ScrubJay uses a semantic language to define how to load datasets, how to transform them, what they contain, and properties of the dimensions over which they are defined.

DataSpace

A DataSpace describes the datasets and dimensions available for ScrubJay to derive new datasets from. Every ScrubJay query must be made in the context of a DataSpace.

DataSpaces do not actually encode the data, but rather definitions called DatasetID instances that describe how to create the data. The dimensions of a DataSpace are defined as a single dimensionspace . DatasetID columns each have an associated dimension in the DimensionSpace, and ScrubJay uses this information to compare different columns to one another.

Domains and Values

When data is collected, some entity is being measured, and some measurement is being made. For example, a thermometer measures temperature at some time and place. We define the entity being measured (the time and place) as the domain, and the measurement itself (the temperature) as the value.

Each column in a DatasetID must be defined as either a domain or a value column. This way, ScrubJay can determine whether two different measurements are measuring the same entity.

DatasetID

A DatasetID identifies how to create data from one or more sources. An “original” DatasetID describes how to load data from a single source (e.g., a CSV file or database table), without performing any transformations, and a “derived” DatasetID describes how to derive a DatasetID from one or more original DatasetIDs and one or more transformations (e.g., join operations).
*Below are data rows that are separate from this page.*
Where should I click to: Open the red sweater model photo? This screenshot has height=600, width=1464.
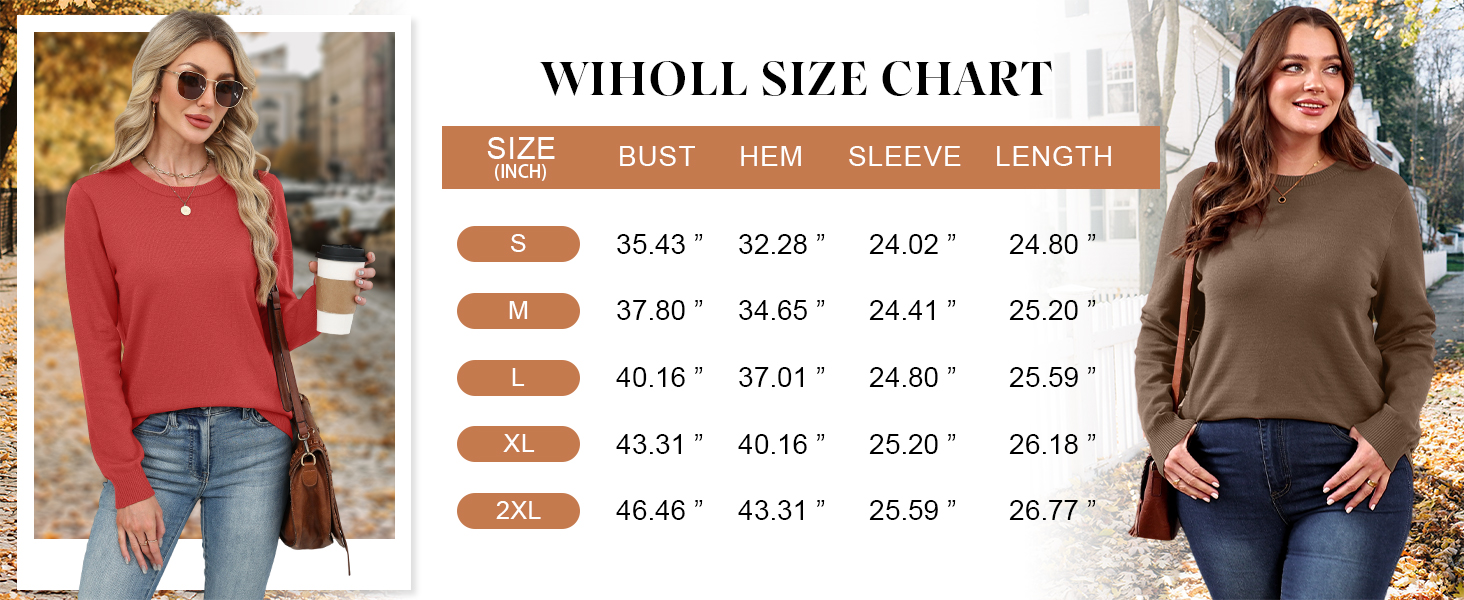point(214,300)
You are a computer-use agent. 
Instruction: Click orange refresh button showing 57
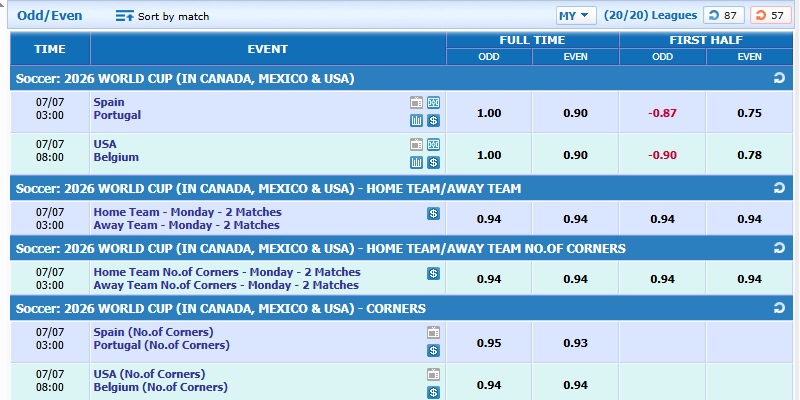tap(770, 15)
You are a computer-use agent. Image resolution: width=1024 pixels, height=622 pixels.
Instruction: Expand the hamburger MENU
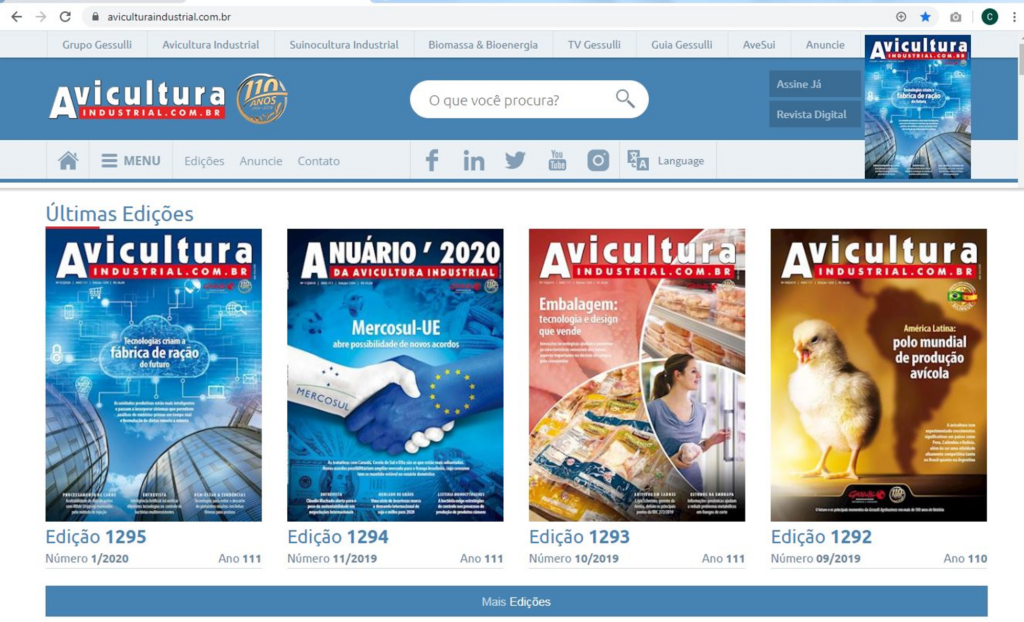pos(131,159)
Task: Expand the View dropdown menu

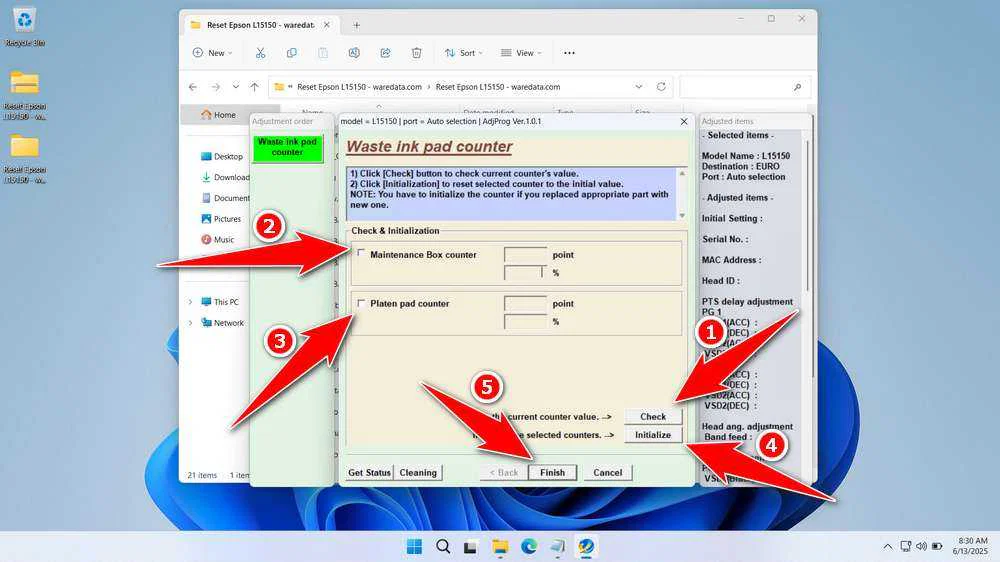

Every DatasetID contains the following fields:

type
For an original DatasetID, this describes the type of source, e.g., CSVDatasetID. For a derived DatasetID, this describes the type of derivation, e.g., join.
sparkSchema
The low-level Spark schema of the data, describing data types of each column, e.g. int, array<string>
scrubJaySchema
The high-level ScrubJay schema of the data, describing the dimensions and units of columns, as well as whether each column represents a domain or a value (see Domains and Values).

Different types of DatasetIDs contain additional parameters. For example, a CSVDatasetID contains the path of the CSV file. Derived DatasetIDs contain parameters for transformations as well. .. _dimensionspace:

DimensionSpace

A DimensionSpace specifies a set of dimensions and their properties. Each dimension contains the fields:

name
A uniquely identifying name for the dimension.
ordered
Whether the dimension has an ordering, such that there is a less-than relation between two points on that dimension.
continuous
Whether the dimension is continuous, i.e., there always exists another point between any two points on that dimension.